Risen and ascended Lord, you are seated in glory in the place of power at the right hand of the Father. All authority is given to you, and every knee must bow to you. Help us to continue your work of proclaiming your kingdom, your power and your glory. Empower us by your Spirit and work through us to bring many out of the kingdom of darkness to live under your kingly rule.

Jun 3 2019 - 1 Kings 8:54-9:9 – Covenant and king

The dedication of the temple is completed with further extravagant bloodshed; "Solomon offered a sacrifice of fellowship offerings to the LORD: twenty-two thousand cattle and a hundred and twenty thousand sheep and goats. So the king and all the Israelites dedicated the temple of the LORD" (1 Kings 8:63). Fellowship with God comes at a great price.

Solomon has prayed that the Lord, "may uphold the cause of his servant and the cause of his people Israel according to each day’s need, so that all the peoples of the earth may know that the LORD is God and that there is no other" (8:59-60). He wants blessing not only for himself, the king, but also for God's people. More than that, he prays that through them, all nations may come to know that the God of Israel is the only true God. Solomon prays that God's promise to Abraham may be fulfilled; that through him and his offspring all nations on earth may be blessed.

In 1 Kings 9 we read that in response to his prayer, God appeared to Solomon a second time. If Solomon and his descendants are faithful to God then God will bless them and establish their kingdom; "If you walk before me faithfully with integrity of heart and uprightness, as David your father did, and do all I command and observe my decrees and laws, I will establish your royal throne over Israel forever" (9:4-5). But if Solomon or the kings who follow after him disobey God, this temple and the kingdom will be destroyed. Nevertheless, God's purpose to make his own name and power known to the ends of the earth will not fail; if Israel's king is unfaithful and God visits his people in judgment, this also will act as a witness to the power and faithfulness of the God of Israel (see 9:6-9). The prosperity and future of the kingdom is dependent upon the faithfulness of the king, but above all it is grounded in the faithfulness of God.

As we continue with our readings in Kings, we shall see how the kingdom is divided and destroyed by the faithlessness of Israel's kings, David and Solomon's descendants. But a king will one day come, a descendant of David, who will walk faithfully before God, with integrity of heart and uprightness of life, and will do all that God asks of him. His kingdom and his royal throne will be established forever. Through him the promise God made to Abraham shall at last be fulfilled; in him all nations shall be blessed. Beyond human failure there is the unshakable hope that God will raise up a saviour not just for his people Israel but for the whole world.
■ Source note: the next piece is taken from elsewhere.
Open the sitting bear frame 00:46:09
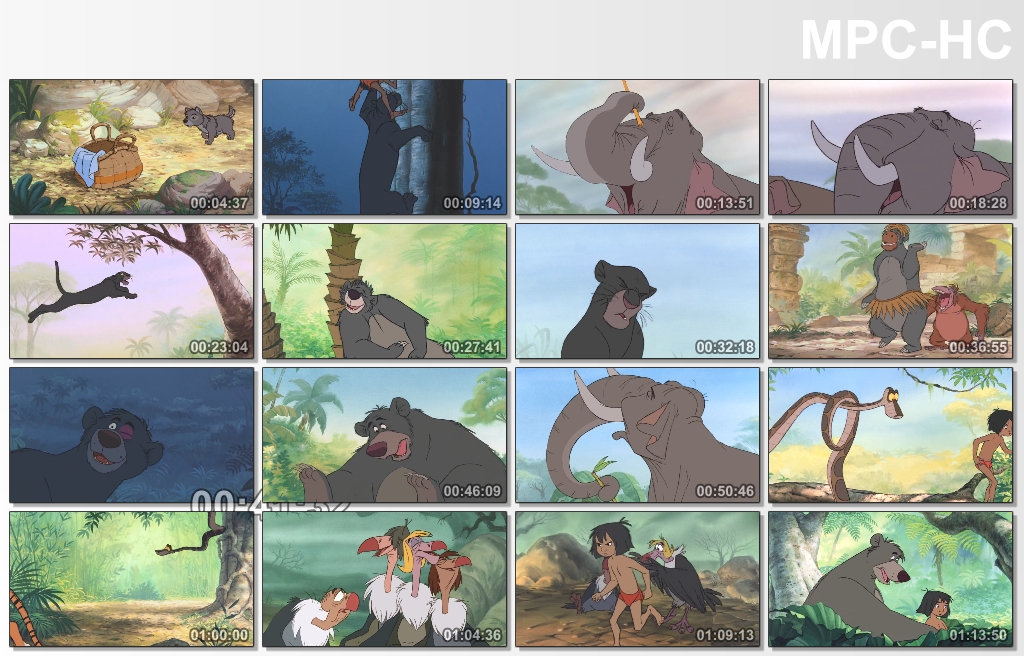The height and width of the screenshot is (656, 1024). (x=384, y=435)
Joy to the world, the Lord is come!
Let earth receive her King;
Let every heart prepare Him room
And heaven and nature sing…

He rules the world with truth and grace
And makes the nations prove
The glories of His righteousness
And wonders of His love.

Lord Jesus, thank you that through your costly sacrifice of yourself you have reconciled us to God and brought us into fellowship with him. Thank you that in you we are truly blessed; you satisfy our daily needs. Help us to understand that this blessing is not for us alone; you have given us a ministry of reconciliation that, through us, others may be brought into fellowship with the living God. Thank you that because you remain faithful, your kingdom will not fail but will continue to increase until the kingdom of this world becomes the kingdom of our God and of the Lamb.